• Okunacak metin
Şirketlerde Kurumsallaşma

İş modeli oturmuş bir firmada firmanın; kendisini idare eden kişilerin varlığından ayrışarak işleri kendi kendi kendine idare etme sürecidir.

 

Diğer bir deyiş ile işletme, profesyonel bir yönetim ile kendisini kuran ve yöneten kişilerden bağımsız kararlar alarak onları uygulamaya başlar. Bu sayede kendi vizyon ve misyonuna sahip olur ve uzun vadede sürekliliğini sağlar.

Henüz iş modeli oturmamış bir firmayı kurumsallaştırmaya çalışmak, işlerin hemen terse gitme eğilimini de yanında getirebilir. Şirket belirli bir büyüme gerçekleştirinceye kadar firma sahiplerinin işlerin başında olması ve kurumsallaşmak için acele etmemesi bence doğru bir yol. İş modelinin rutine girmesi, firmanın pazarlarına yerleşmesi, ürünlerin oturtulması, markanın tanınması, profesyonellerde delege edilemeyecek kadar önemli konular.

• Veri alıntıları

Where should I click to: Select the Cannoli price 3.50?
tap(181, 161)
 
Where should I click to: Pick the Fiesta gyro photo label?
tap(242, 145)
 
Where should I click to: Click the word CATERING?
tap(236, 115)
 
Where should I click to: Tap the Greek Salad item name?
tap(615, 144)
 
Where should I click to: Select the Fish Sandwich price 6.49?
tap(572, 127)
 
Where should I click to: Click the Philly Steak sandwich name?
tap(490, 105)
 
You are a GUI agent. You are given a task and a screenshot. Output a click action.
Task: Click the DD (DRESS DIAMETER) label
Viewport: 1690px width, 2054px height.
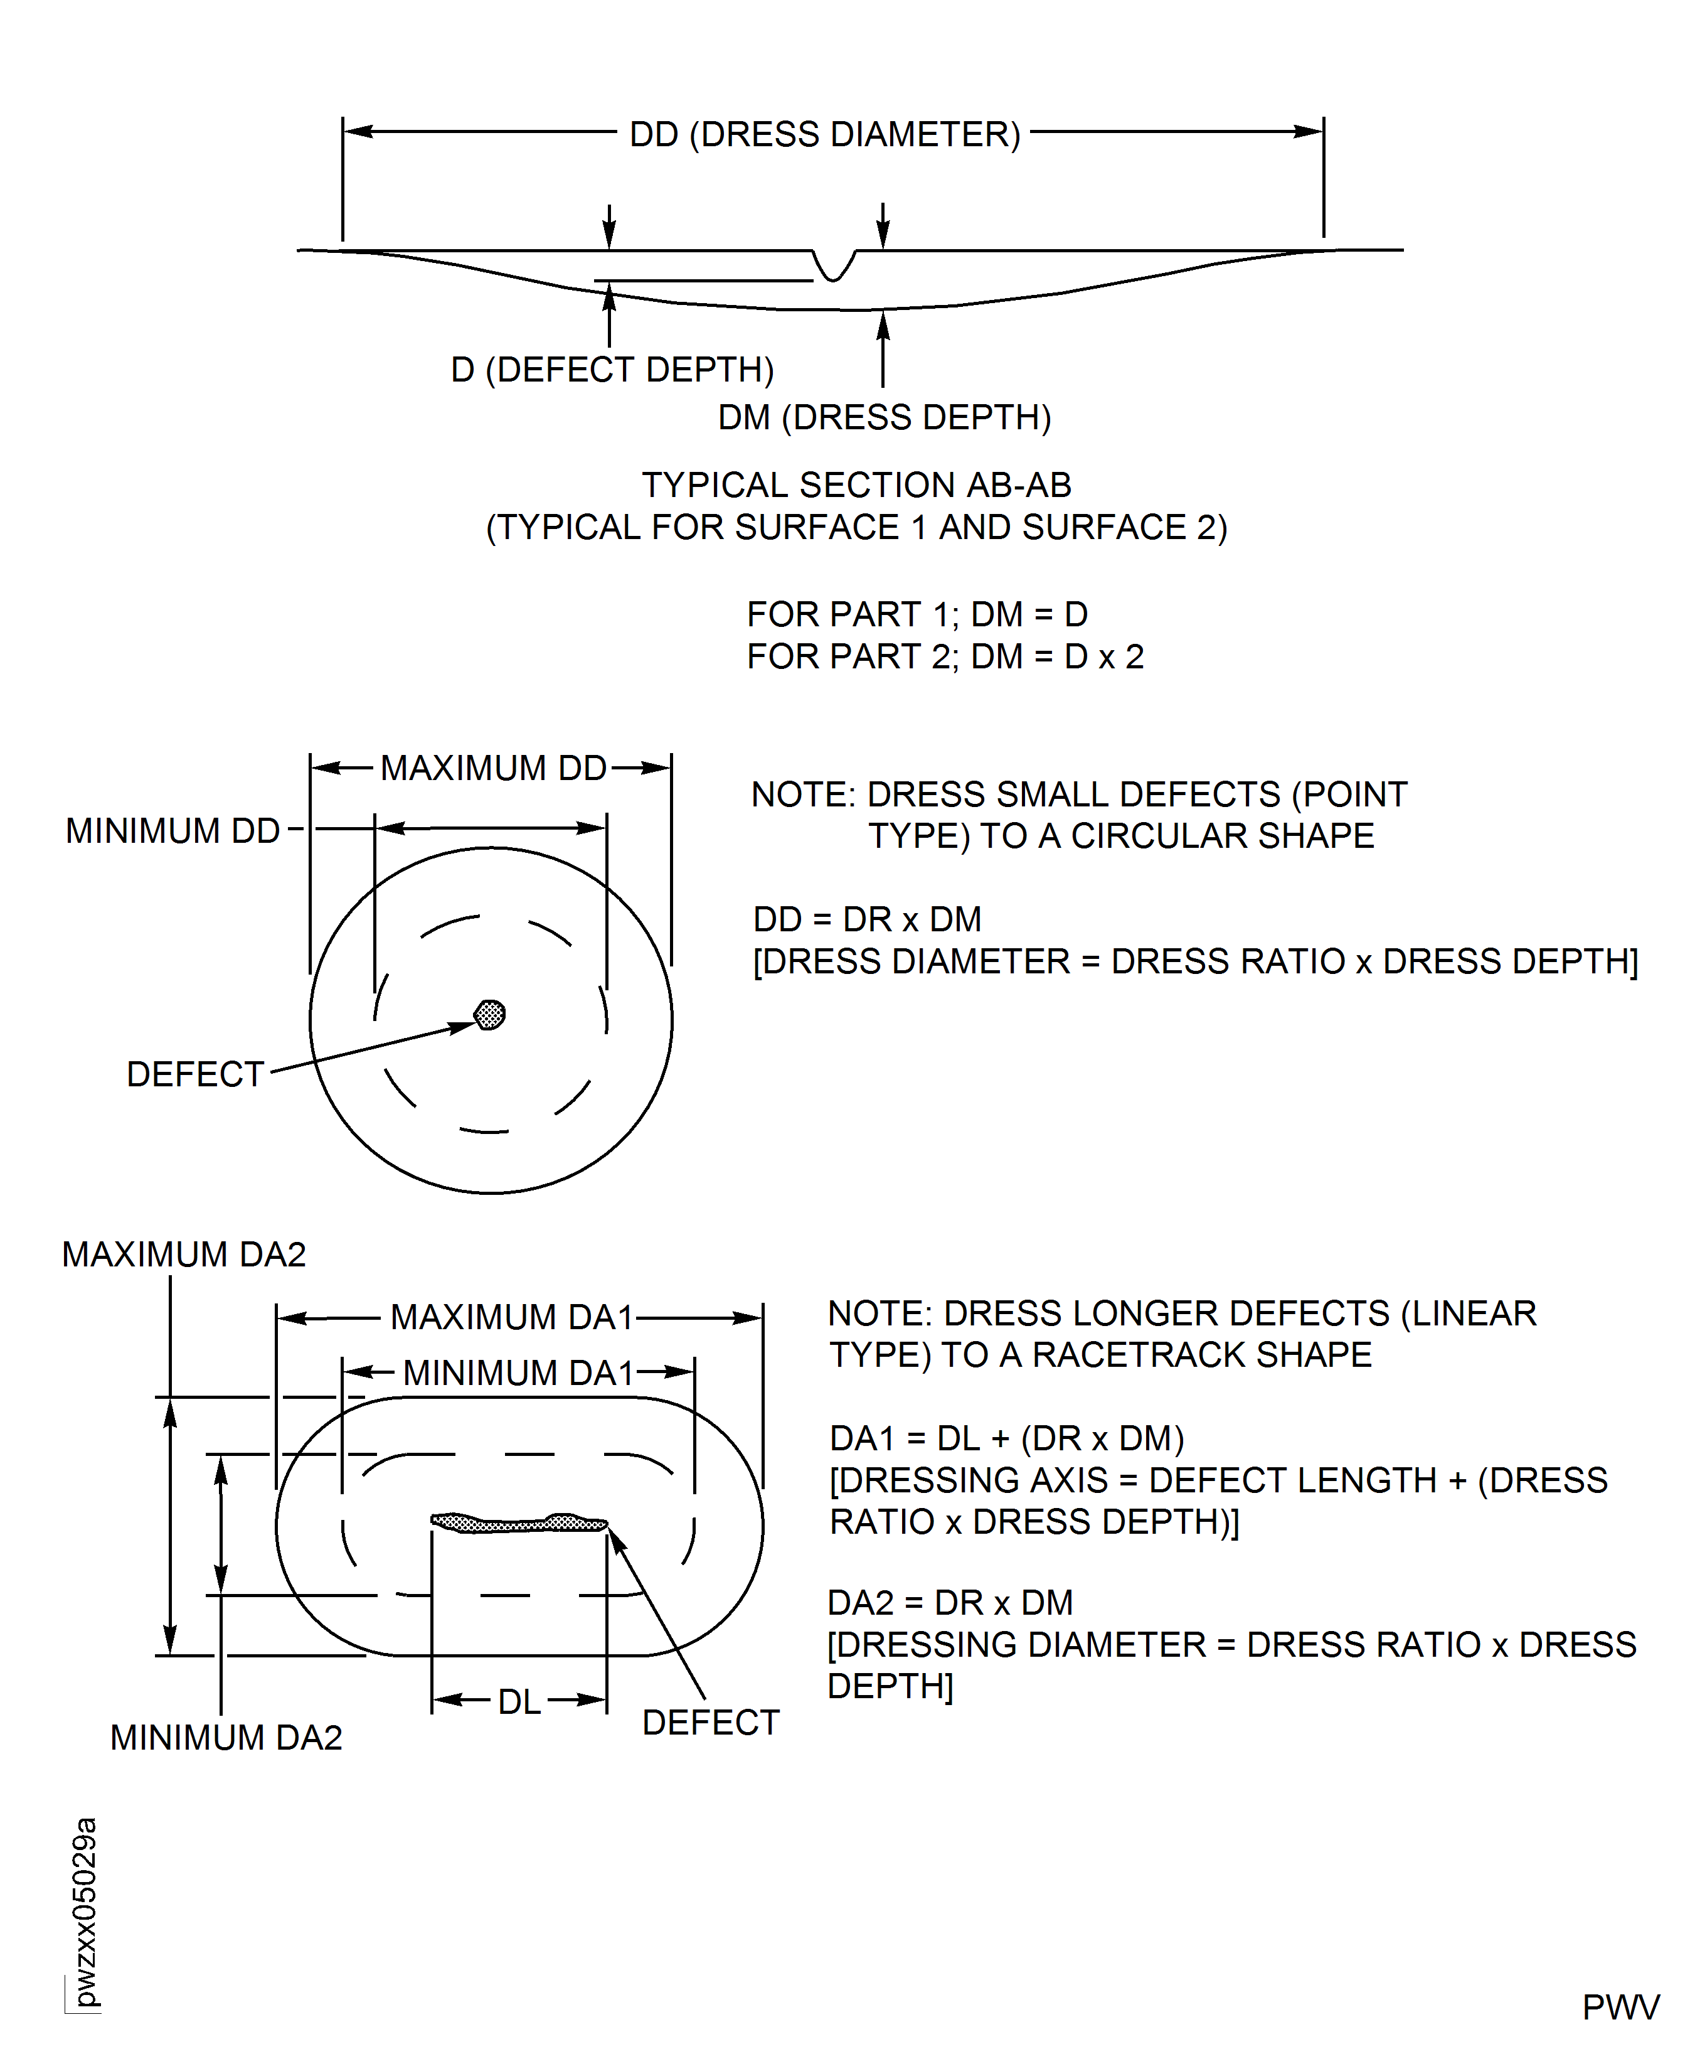coord(824,134)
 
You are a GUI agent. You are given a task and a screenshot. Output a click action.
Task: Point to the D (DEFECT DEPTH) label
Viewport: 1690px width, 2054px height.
coord(612,370)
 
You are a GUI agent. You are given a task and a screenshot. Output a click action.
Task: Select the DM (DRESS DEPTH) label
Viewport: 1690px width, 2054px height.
coord(884,418)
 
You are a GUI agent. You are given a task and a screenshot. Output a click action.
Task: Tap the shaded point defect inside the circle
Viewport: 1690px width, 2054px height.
coord(490,1015)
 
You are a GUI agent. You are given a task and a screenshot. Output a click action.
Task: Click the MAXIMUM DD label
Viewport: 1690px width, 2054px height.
coord(492,768)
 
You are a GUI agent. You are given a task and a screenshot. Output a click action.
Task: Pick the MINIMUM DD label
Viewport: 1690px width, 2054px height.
coord(173,831)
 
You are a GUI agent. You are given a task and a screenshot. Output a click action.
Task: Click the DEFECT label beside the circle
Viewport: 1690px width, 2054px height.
coord(194,1074)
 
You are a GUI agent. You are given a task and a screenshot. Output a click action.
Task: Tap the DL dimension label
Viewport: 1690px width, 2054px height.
coord(519,1701)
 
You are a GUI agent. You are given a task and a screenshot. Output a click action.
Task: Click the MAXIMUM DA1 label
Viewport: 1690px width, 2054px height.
coord(512,1318)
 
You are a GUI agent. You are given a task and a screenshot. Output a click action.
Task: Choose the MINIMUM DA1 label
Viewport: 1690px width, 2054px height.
coord(518,1373)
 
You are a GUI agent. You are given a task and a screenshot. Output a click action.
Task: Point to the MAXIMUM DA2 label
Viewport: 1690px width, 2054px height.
coord(183,1254)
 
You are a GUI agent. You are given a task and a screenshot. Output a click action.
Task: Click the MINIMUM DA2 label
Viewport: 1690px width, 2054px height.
coord(226,1738)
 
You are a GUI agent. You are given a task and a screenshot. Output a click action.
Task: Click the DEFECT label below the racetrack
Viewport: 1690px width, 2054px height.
coord(711,1723)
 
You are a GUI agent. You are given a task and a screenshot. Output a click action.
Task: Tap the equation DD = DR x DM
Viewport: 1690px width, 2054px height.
coord(866,919)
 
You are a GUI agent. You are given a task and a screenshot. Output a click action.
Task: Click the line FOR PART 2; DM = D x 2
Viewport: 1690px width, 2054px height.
coord(944,658)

• Yapılacak görevler
a) Kurumsallaşma metnine göre aşağıdaki soruları yanıtlayın:
(i) Kurumsallaşma süreci hangi durumdaki bir firma için tanımlanıyor?
(ii) İşletme, profesyonel bir yönetimle kararlarını kimlerden bağımsız olarak alır?
(iii) İş modeli henüz oturmamış bir firmayı kurumsallaştırmaya çalışmak neyi beraberinde getirebilir?
b) Kurumsallaşma metninin son cümlesi hangi konuları profesyonellere bırakılamayacak kadar önemli sayıyor? Hepsini sıralayın.
c) Kurumsallaşma metnini son cümlesinden itibaren devam ettirin.

• Görev çıktıları
a)
(i) İş modeli oturmuş bir firma için.
(ii) Kendisini kuran ve yöneten kişilerden.
(iii) İşlerin hemen terse gitme eğilimini.

b)
- İş modelinin rutine girmesi
- Firmanın pazarlarına yerleşmesi
- Ürünlerin oturtulması
- Markanın tanınması

c)
Kurumsallaşma, oturmamış bir modeli oturtmak için değil, artık oturmuş olan iş modelinin sürekliliğini sağlamak için kullanılmalıdır, aksi taktirde işin çökmesi ile de sonuçlanabilir.

Şirketlerde Kurumsallaşma

Yönetim Danışmanları Derneği Toplantısı

Hangi işletmeler kurumsallaşmalı;
  • İş modeli tamamen oturmuş, büyüme hızı ve kârlılığı eskisi kadar yüksek olmayan firmanın kurumsallaşma zamanı gelmiştir.
  • Çok büyüdüğünden dolayı idare edilebilmesi zorlaşmış olan firmanın kurumsallaşma zamanı gelmiştir.
  • Patronun kafasını kaşıyacak zamanı kalmadıysa, kapıda birileri sürekli görüşmek için bekliyorsa, önemli konuları uzun uzun konuşup tartışacak fırsatı yoksa kurumsallaşma zamanı gelmiştir.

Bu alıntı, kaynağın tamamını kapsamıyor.